■ Reading passage

○ ○ ○ ○ ○ ○ ○

Filmed over 144 days, the production used over 2,000 crew members, 12 purpose-built soundstages, and 164 outdoor locations. For the series, 847 costumes and 1,222 accessories were specifically designed.

==International Broadcast==
For its international release, Whispers of Fate was distributed across more than 110 countries and territories, with availability on global streaming platforms such as Netflix, Rakuten Viki, iQiyi International, and WeTV. The show was localized into several languages, including English, Thai, and Vietnamese, for its simultaneous global launch.

○ ○ ○ ○ ○ ○ ○

■ Input rows

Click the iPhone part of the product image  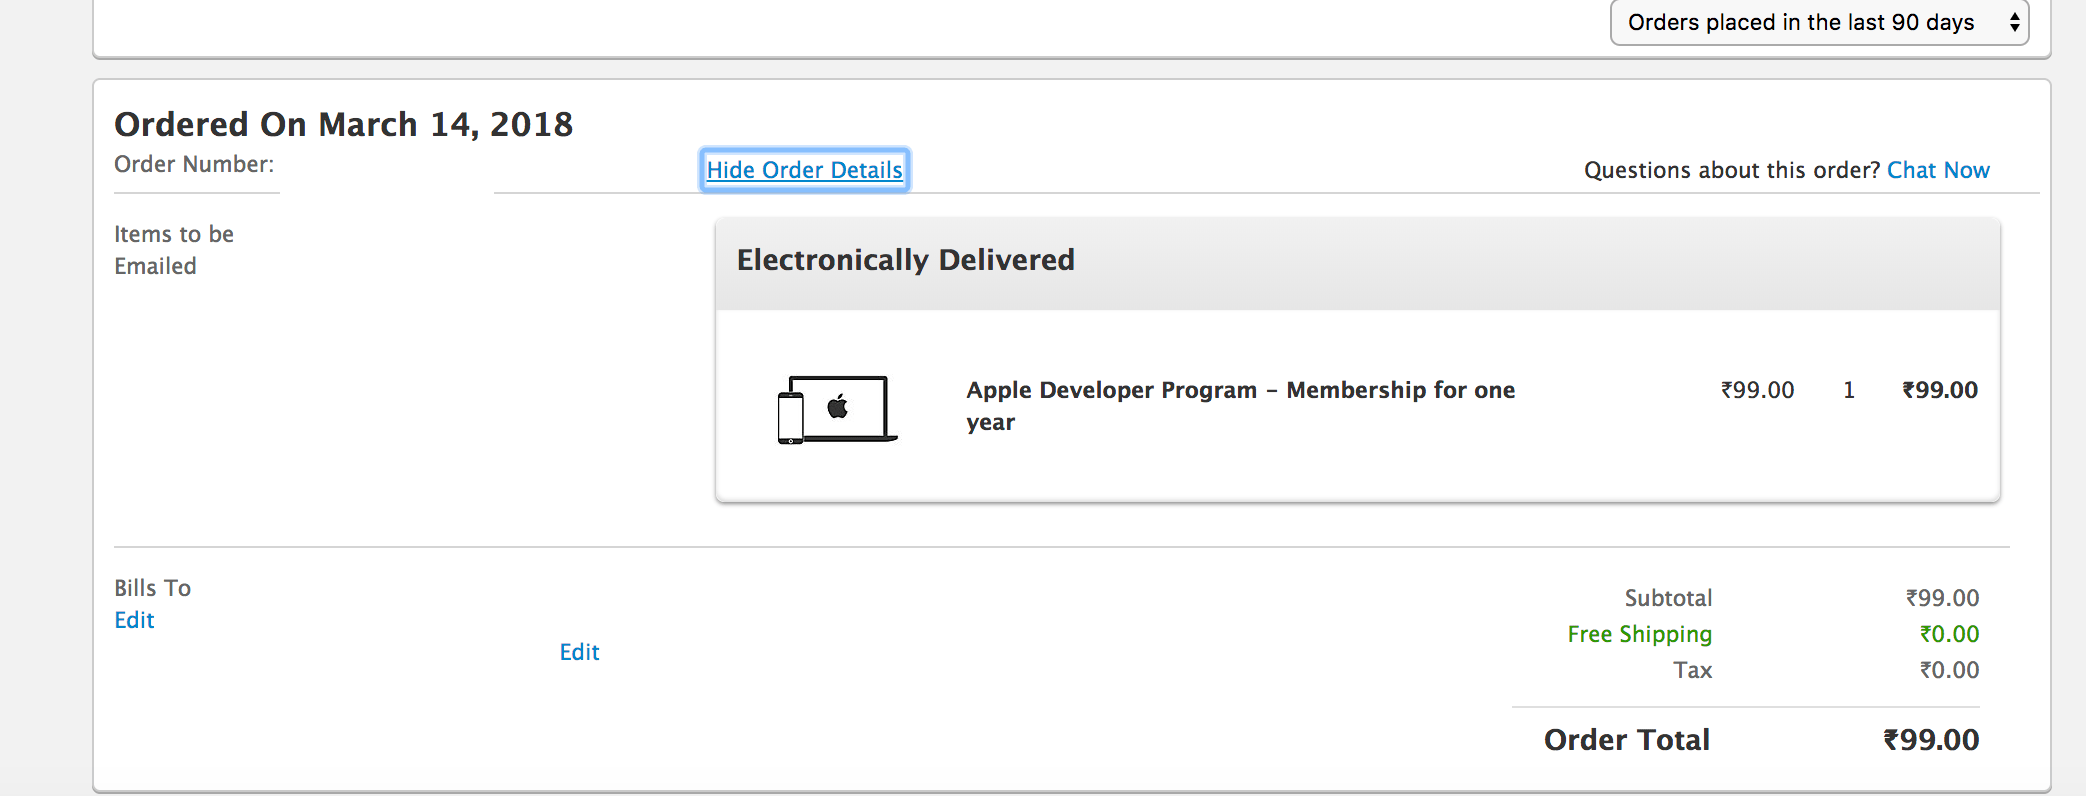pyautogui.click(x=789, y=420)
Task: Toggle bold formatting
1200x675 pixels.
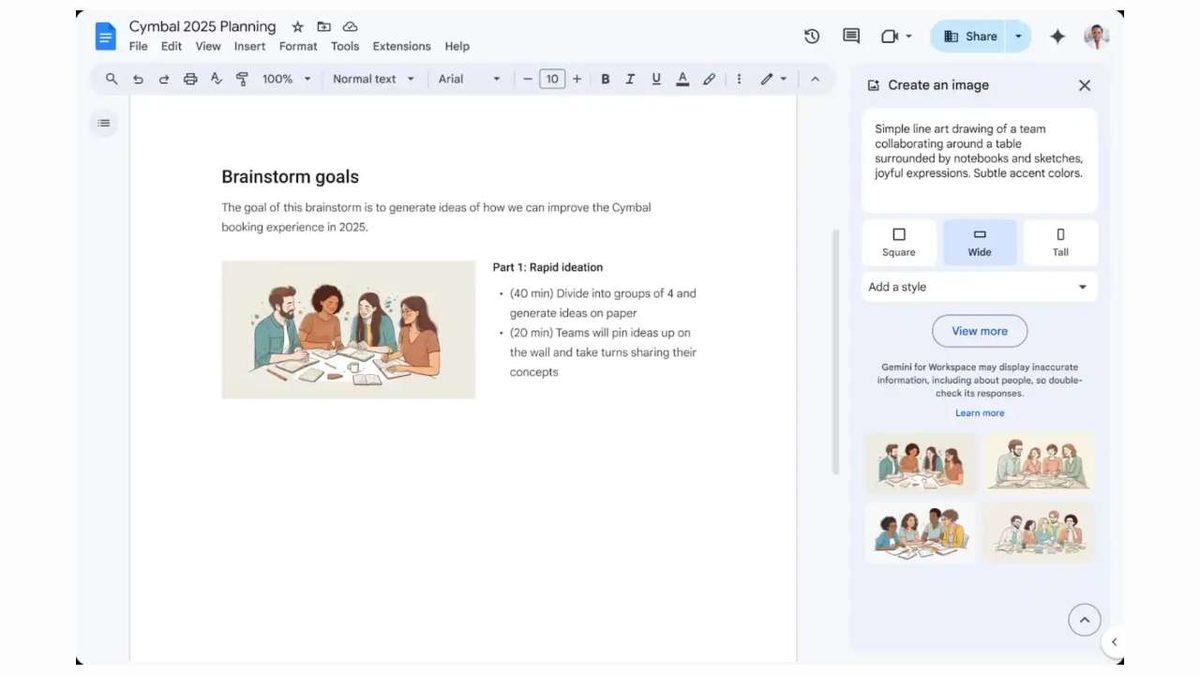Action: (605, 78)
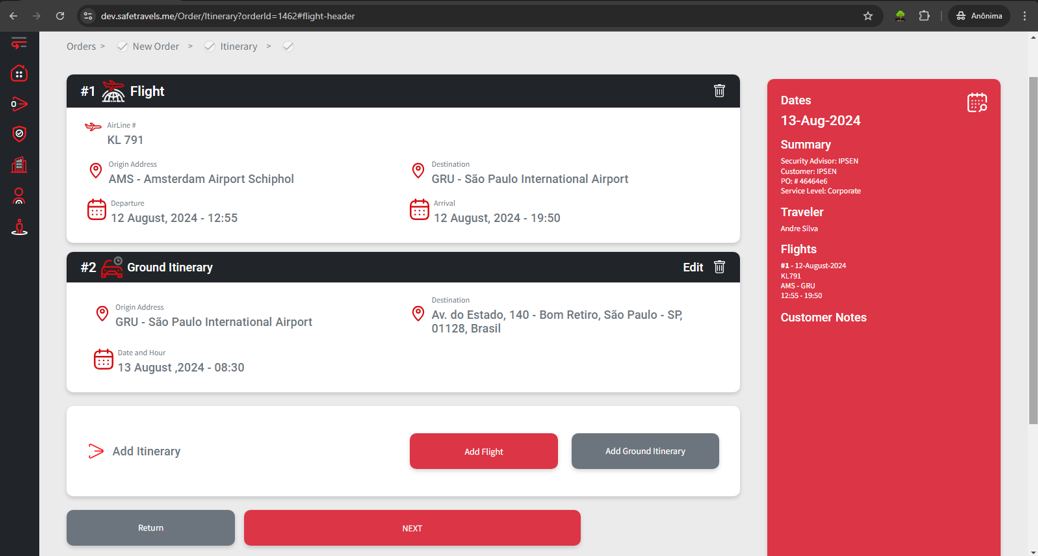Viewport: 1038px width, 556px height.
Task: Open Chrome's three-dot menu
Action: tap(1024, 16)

○ ○ ○ ○ ○ ○ ○

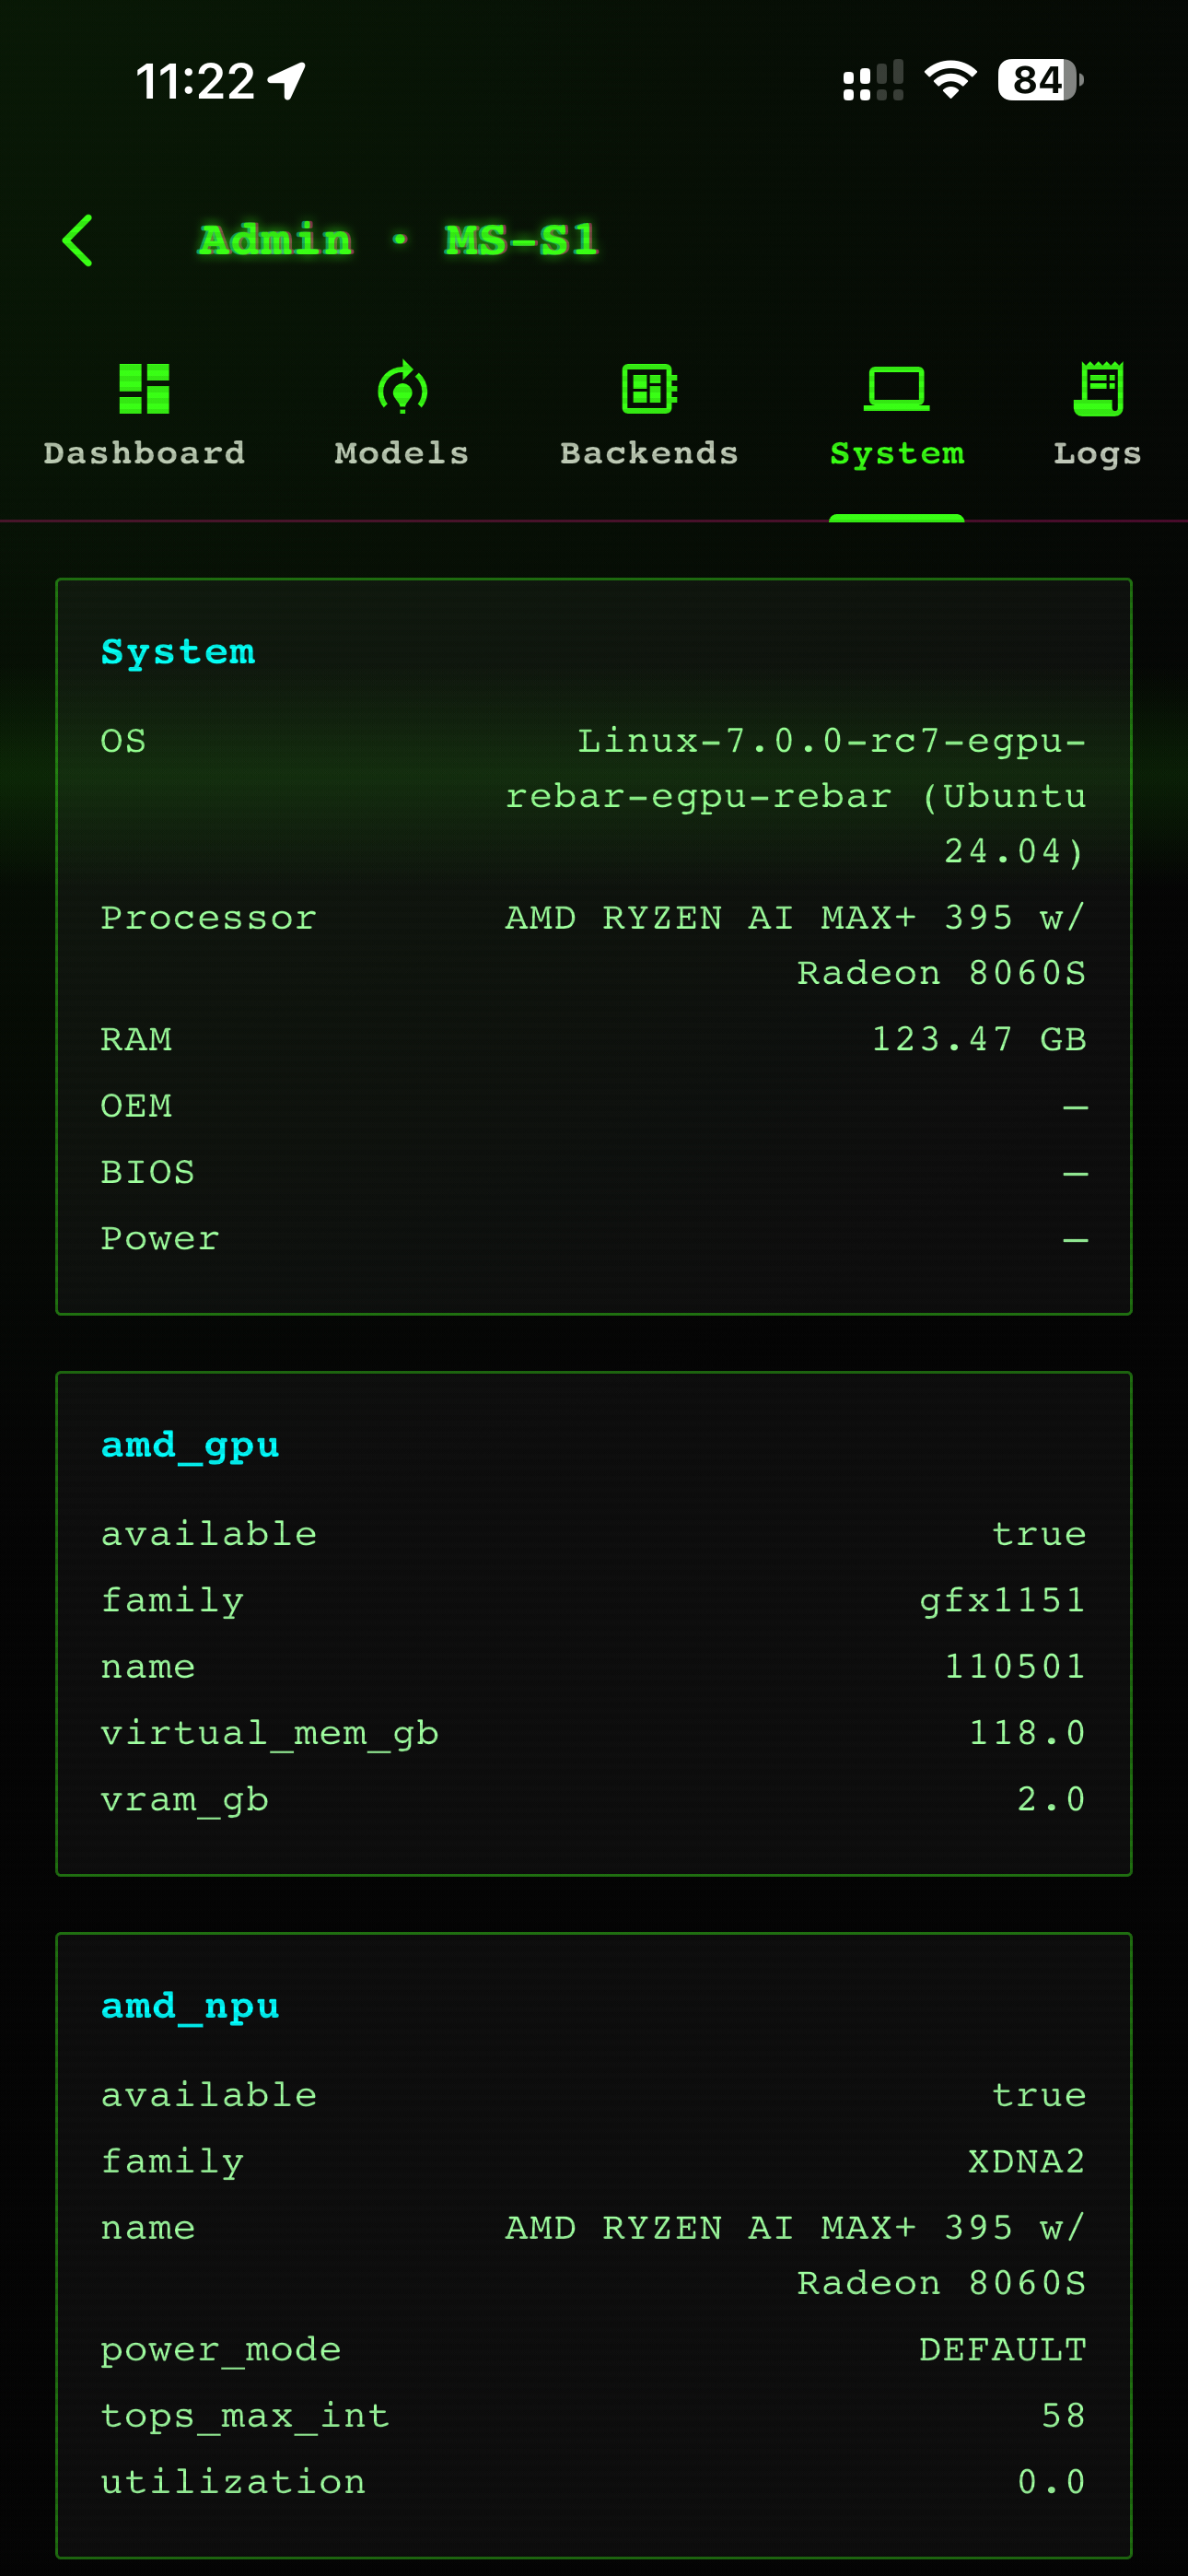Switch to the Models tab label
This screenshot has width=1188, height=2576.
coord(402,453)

○ ○ ○ ○ ○ ○ ○

■ Exercises
a. According to the passage about the series, how many countries and territories was Whispers of Fate distributed to?
b. Present the record lines between the one holding "Switch to the Models tab label" and the one holding "coord(402,453)", inclusive, as a JSON list of strings with one string per line and blank lines omitted. Leave out the pictures.
The records have nothing to do with the passage about the series.

■ The solutions
a. More than 110 countries and territories.

b.
[
  "Switch to the Models tab label",
  "This screenshot has width=1188, height=2576.",
  "coord(402,453)"
]